EXERCISE REQUIREMENTS: Among the records below, the line containing "Given: Click the MOSCA player name heading" marks the start. Output it and all lines after it exactly.

-- DATA SHOWN follows --

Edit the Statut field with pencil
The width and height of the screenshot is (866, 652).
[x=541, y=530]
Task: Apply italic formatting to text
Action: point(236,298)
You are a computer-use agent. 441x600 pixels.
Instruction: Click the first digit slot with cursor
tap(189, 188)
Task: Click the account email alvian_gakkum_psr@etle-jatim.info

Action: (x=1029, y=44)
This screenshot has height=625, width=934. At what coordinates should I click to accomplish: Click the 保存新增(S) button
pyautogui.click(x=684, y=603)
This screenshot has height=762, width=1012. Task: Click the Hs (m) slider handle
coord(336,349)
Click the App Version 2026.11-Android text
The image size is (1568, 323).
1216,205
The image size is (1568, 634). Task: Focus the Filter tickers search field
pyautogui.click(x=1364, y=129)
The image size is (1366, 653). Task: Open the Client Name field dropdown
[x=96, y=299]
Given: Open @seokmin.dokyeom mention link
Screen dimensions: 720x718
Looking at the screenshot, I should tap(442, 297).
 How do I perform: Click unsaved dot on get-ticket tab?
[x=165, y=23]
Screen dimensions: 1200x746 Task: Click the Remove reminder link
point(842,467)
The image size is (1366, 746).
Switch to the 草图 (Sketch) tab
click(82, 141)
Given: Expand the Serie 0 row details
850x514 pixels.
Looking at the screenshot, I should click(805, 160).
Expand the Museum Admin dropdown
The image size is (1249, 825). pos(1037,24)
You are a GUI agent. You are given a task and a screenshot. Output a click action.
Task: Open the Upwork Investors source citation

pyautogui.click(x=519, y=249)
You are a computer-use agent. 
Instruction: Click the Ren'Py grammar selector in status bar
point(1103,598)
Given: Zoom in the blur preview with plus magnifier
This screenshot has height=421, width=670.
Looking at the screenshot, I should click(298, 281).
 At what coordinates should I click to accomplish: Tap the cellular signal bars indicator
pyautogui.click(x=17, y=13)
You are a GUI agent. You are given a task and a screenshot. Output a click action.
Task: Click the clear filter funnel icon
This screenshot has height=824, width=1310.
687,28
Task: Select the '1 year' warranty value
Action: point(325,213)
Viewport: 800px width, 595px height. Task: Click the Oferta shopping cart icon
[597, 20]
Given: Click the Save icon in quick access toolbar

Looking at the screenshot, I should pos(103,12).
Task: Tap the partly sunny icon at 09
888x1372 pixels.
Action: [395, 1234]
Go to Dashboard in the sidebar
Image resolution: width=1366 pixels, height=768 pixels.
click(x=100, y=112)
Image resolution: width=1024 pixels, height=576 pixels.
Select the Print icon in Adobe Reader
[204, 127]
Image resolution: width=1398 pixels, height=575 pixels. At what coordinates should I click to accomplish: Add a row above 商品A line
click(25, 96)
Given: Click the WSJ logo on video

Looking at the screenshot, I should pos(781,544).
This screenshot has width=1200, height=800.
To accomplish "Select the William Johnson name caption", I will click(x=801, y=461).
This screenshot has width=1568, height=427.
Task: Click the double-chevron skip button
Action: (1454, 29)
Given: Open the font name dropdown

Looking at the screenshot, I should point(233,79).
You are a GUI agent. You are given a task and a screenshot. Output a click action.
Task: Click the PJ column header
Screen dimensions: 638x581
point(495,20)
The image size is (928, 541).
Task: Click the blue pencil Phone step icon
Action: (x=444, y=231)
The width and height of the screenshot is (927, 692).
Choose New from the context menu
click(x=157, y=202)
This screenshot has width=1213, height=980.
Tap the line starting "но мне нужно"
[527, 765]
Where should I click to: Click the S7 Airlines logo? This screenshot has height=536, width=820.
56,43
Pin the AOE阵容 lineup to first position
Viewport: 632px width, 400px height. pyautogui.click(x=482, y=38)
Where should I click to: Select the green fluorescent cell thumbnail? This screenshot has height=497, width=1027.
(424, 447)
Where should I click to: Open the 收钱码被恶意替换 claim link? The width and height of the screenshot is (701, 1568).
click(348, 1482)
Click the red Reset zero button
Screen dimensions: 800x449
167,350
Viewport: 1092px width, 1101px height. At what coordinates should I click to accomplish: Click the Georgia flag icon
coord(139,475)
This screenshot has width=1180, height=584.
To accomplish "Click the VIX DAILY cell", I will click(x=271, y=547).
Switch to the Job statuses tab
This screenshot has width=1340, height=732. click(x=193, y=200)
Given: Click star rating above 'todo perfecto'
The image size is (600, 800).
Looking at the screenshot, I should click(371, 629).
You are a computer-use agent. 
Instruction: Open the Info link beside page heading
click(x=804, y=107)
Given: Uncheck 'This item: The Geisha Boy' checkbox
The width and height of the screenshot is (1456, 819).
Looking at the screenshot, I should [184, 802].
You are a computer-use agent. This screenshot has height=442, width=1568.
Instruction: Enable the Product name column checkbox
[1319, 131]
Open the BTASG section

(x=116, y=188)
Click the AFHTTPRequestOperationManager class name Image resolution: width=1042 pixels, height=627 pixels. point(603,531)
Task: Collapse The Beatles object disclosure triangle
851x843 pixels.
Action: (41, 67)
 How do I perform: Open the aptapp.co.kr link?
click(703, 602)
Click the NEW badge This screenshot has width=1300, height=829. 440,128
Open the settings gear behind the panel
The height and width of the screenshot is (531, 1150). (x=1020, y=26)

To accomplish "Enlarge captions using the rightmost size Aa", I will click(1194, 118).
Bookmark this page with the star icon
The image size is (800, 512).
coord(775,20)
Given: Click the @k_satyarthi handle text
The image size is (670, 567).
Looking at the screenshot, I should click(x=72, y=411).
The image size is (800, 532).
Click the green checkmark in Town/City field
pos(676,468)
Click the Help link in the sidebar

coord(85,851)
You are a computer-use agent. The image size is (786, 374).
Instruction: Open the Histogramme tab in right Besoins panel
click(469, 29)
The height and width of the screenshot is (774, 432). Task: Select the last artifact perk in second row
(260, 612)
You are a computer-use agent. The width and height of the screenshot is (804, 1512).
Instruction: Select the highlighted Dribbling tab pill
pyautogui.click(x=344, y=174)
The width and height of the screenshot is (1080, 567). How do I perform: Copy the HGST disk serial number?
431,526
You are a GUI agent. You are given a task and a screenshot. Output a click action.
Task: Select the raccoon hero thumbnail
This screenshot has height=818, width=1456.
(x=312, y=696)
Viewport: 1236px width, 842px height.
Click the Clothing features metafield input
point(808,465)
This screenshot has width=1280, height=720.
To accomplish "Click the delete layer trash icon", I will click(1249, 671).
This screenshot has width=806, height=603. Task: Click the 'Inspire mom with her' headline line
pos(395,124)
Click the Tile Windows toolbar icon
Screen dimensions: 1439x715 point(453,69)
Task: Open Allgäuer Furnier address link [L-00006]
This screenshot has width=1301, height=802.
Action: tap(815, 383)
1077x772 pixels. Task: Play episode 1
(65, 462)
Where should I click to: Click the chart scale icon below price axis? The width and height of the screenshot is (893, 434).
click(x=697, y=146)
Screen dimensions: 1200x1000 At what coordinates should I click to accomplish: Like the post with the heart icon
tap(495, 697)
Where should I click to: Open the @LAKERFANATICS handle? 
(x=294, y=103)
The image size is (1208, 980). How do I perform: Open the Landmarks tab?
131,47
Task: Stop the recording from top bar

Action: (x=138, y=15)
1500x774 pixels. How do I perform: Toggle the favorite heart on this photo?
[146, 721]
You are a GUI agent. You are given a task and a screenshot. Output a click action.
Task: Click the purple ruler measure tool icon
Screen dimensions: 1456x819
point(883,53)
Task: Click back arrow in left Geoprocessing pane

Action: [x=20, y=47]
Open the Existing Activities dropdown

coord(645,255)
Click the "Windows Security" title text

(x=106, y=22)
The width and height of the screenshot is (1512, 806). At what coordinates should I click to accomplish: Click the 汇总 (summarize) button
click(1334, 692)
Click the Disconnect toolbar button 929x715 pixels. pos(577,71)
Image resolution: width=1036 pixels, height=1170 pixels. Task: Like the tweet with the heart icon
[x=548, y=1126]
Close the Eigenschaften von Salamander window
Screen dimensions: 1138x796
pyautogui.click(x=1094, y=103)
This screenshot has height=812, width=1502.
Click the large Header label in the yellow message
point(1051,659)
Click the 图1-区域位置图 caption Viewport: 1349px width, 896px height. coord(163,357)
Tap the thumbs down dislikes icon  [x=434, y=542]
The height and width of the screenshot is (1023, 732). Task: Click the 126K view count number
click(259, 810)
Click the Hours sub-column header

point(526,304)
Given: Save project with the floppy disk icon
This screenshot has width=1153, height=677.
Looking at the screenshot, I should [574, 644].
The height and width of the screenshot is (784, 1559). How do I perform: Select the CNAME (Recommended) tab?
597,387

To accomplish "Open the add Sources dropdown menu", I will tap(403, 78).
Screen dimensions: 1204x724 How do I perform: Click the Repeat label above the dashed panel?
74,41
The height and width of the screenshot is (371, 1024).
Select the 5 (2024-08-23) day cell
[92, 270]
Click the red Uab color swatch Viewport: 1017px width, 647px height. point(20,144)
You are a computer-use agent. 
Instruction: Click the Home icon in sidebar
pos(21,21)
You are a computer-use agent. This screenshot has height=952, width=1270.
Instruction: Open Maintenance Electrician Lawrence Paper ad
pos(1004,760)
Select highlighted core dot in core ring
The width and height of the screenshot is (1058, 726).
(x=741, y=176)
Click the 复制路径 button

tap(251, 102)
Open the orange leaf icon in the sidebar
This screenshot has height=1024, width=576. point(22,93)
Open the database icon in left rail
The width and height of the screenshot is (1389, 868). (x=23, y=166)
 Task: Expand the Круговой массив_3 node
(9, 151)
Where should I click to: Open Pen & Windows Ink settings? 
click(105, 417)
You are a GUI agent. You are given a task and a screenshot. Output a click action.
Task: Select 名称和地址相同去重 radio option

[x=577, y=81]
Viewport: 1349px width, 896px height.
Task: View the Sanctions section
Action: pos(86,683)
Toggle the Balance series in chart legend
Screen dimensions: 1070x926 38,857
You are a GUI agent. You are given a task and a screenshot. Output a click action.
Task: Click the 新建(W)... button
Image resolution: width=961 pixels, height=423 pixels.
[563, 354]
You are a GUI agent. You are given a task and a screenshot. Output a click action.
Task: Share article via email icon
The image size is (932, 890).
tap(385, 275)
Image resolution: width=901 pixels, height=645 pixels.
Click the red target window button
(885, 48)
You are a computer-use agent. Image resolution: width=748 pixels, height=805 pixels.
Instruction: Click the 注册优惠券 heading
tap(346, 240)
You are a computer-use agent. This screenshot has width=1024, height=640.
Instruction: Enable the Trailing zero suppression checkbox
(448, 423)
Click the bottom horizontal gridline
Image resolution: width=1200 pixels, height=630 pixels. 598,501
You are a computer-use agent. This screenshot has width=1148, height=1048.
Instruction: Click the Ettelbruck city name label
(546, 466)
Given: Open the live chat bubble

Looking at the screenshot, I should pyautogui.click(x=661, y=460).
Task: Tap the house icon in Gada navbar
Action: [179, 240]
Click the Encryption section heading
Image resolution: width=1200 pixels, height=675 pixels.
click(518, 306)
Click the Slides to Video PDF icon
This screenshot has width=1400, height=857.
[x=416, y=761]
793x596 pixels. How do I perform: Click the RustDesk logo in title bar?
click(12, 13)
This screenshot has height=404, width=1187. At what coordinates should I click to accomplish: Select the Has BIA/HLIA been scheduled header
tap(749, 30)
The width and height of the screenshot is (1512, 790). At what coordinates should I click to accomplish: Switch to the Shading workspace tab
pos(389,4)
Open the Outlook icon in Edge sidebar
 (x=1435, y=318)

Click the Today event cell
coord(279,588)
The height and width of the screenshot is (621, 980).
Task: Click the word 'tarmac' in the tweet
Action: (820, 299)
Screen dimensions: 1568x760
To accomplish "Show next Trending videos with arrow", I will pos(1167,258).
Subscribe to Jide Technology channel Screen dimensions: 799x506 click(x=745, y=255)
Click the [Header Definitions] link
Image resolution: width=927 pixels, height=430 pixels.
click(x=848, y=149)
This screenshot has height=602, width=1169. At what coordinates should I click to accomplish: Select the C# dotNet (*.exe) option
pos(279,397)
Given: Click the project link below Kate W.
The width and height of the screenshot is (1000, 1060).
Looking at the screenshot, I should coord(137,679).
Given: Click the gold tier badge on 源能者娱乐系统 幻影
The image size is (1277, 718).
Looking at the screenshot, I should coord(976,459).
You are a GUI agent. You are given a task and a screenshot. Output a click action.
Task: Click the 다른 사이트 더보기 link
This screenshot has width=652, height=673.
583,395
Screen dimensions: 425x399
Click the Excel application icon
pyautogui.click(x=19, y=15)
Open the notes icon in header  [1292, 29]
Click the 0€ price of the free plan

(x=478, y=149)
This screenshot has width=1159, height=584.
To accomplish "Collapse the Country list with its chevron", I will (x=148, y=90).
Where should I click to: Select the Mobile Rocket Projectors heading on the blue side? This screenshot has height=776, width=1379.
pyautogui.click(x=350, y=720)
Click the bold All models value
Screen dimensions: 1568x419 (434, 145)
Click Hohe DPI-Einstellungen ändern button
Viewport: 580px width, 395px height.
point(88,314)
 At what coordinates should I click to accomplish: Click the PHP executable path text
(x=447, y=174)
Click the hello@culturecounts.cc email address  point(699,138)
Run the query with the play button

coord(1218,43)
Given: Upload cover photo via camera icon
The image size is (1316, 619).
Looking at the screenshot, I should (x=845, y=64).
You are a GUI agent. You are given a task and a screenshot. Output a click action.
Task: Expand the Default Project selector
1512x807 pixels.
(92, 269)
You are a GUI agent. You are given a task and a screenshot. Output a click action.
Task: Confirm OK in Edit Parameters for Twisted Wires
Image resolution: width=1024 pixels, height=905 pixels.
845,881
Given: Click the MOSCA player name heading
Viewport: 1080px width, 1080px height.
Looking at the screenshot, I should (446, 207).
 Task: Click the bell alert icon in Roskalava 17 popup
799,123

-- DATA SHOWN concluded --

WRITTEN SOLUTION:
Given: Click the MOSCA player name heading
Viewport: 1080px width, 1080px height.
Looking at the screenshot, I should (446, 207).
 Task: Click the bell alert icon in Roskalava 17 popup
799,123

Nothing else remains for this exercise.